O governador do Rio de Janeiro, Cláudio Castro (PL), renunciou ao cargo em 23 de março, antecipando-se a um julgamento crucial no Tribunal Superior Eleitoral (TSE). A decisão ocorre às vésperas da retomada do processo que poderia resultar na cassação de seu mandato e na declaração de inelegibilidade, conhecido como caso Ceperj. A renúncia permite que Castro concorra a um cargo legislativo nas eleições deste ano, como o Senado, e, segundo interlocutores, busca esvaziar o processo no TSE para evitar a cassação. Castro fez um balanço de sua gestão, destacando sua chegada "improvável" ao governo em 2019 e sua reeleição em 2022.
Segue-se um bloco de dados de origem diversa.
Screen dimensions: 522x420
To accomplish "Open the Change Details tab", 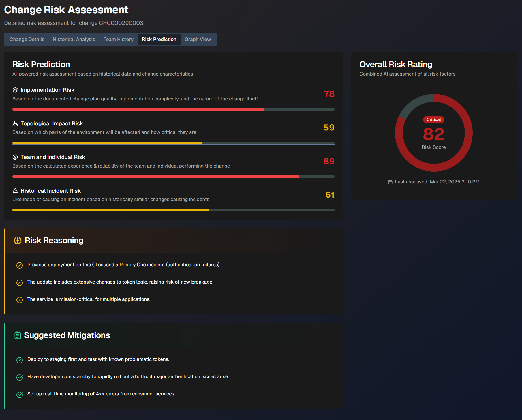I will click(x=27, y=40).
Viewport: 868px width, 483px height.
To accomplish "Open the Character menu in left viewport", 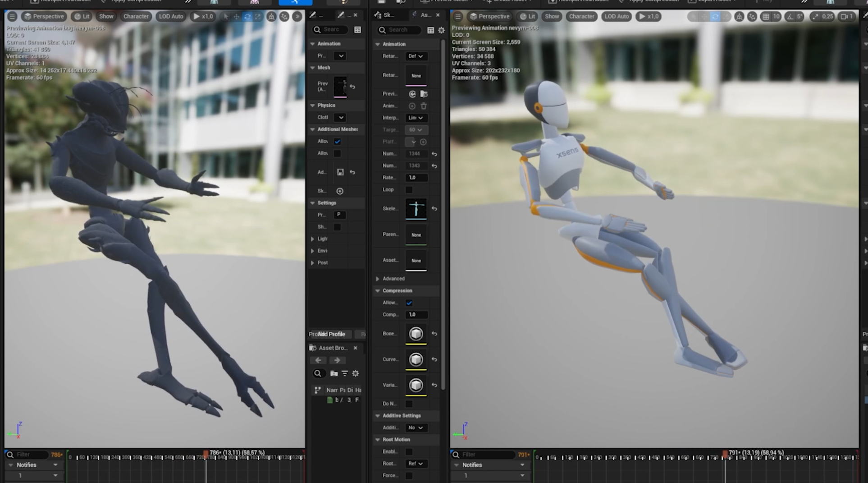I will point(136,16).
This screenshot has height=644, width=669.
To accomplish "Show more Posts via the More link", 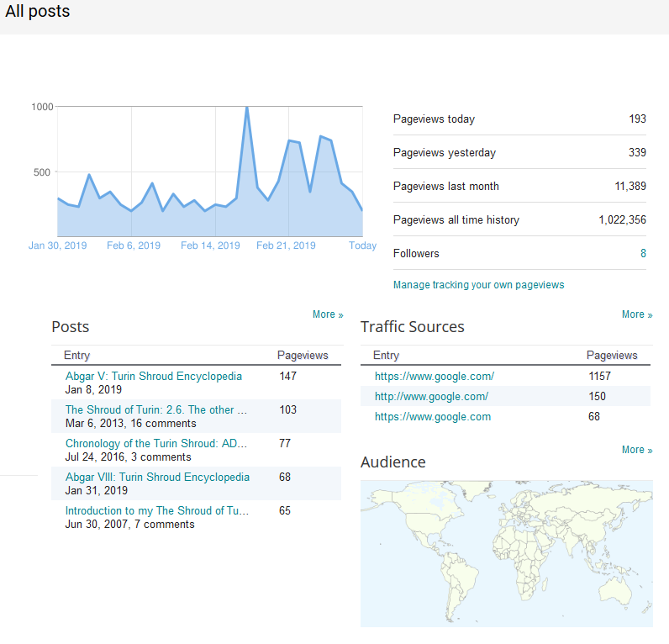I will 328,314.
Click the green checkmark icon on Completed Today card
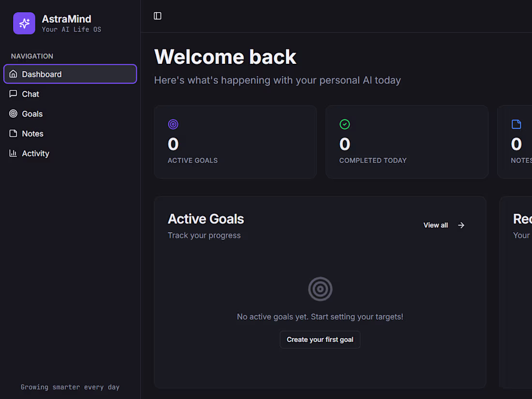This screenshot has width=532, height=399. [x=345, y=124]
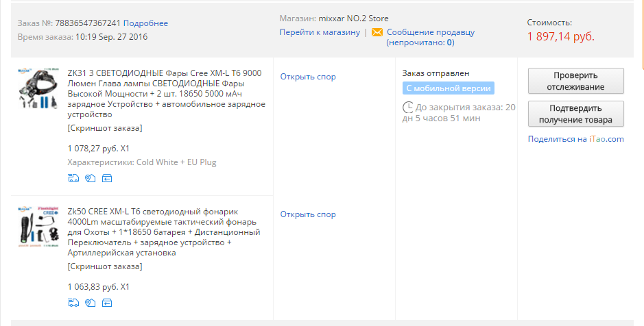Viewport: 644px width, 326px height.
Task: Click Открыть спор for Zk50 flashlight
Action: click(x=308, y=214)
Sem vice, o estado será temporariamente administrado pelo presidente do Tribunal de Justiça do Rio de Janeiro (TJ-RJ), Ricardo Couto, que será responsável por convocar uma eleição indireta na Assembleia Legislativa do Rio de Janeiro (Alerj). O TSE analisa recursos contra a absolvição de Castro em um processo que investiga abuso de poder político e econômico e conduta vedada durante as eleições de 2022, com o Ministério Público Eleitoral (MPE) apontando 27 mil contratações sem transparência no Ceperj e Uerj, supostamente para fins eleitorais. O PL pretende indicar Douglas Ruas para o mandato-tampão, mas uma liminar do ministro Luiz Fux alterou as regras de desincompatibilização para a eleição indireta.